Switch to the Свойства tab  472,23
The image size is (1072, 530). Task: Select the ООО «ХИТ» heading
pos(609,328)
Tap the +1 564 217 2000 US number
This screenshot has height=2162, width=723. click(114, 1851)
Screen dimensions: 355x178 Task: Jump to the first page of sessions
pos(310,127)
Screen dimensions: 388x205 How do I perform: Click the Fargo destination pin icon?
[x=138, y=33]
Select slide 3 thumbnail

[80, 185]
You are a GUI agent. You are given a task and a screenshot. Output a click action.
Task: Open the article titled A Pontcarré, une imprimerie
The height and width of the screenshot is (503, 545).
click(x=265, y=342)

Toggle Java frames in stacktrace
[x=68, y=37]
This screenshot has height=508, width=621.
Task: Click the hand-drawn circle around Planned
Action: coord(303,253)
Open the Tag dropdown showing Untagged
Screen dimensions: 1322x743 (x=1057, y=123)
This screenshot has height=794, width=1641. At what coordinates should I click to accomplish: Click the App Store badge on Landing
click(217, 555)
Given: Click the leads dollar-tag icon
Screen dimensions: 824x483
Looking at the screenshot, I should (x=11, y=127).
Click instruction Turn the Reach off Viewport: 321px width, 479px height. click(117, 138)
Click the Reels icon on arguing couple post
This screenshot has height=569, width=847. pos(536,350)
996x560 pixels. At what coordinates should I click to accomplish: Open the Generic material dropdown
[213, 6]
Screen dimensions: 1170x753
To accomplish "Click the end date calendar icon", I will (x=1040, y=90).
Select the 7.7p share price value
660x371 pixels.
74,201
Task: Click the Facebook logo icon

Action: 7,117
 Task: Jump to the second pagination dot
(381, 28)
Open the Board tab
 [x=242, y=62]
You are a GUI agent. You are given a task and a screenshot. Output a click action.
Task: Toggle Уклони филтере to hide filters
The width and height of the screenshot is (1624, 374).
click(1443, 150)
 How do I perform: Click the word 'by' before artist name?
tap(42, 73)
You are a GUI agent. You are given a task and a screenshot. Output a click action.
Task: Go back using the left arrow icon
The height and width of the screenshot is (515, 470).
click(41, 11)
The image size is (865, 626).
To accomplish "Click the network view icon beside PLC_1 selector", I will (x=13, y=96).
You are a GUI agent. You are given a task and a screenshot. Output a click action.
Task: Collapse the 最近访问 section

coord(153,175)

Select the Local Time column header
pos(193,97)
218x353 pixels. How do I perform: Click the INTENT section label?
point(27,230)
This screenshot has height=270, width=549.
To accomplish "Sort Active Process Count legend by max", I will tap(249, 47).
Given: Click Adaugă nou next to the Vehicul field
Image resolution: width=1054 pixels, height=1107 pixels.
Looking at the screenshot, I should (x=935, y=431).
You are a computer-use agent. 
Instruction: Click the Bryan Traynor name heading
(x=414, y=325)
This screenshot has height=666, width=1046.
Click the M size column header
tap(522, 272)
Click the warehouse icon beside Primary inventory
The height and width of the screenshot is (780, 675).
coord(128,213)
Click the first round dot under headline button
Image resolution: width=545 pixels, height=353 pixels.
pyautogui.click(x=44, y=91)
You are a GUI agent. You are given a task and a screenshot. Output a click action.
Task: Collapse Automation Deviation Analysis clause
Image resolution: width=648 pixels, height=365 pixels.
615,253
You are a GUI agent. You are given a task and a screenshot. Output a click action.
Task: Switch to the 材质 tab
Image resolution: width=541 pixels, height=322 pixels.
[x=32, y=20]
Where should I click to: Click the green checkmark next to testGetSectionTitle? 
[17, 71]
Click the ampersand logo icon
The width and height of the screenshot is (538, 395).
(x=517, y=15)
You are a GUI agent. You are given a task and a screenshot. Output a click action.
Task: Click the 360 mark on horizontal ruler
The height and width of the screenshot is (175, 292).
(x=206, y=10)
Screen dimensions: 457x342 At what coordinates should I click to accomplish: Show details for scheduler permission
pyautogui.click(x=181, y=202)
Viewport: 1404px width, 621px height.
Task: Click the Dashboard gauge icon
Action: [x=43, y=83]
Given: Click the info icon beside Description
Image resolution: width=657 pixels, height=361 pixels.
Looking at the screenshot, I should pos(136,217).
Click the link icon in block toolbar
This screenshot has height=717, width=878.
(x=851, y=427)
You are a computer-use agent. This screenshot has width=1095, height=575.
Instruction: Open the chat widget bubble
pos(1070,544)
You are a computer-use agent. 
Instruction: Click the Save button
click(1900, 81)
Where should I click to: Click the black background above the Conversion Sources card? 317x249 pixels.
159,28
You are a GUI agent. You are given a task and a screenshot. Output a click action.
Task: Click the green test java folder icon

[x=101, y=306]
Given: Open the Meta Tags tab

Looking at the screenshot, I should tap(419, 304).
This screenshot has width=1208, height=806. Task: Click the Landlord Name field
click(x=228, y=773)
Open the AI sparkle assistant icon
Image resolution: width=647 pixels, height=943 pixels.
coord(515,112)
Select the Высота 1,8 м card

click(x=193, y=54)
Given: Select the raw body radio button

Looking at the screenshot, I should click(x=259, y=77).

### Work instructions
A single number is expected: how many lines in the entries above hold the word "Switch".

### Solution to this task
2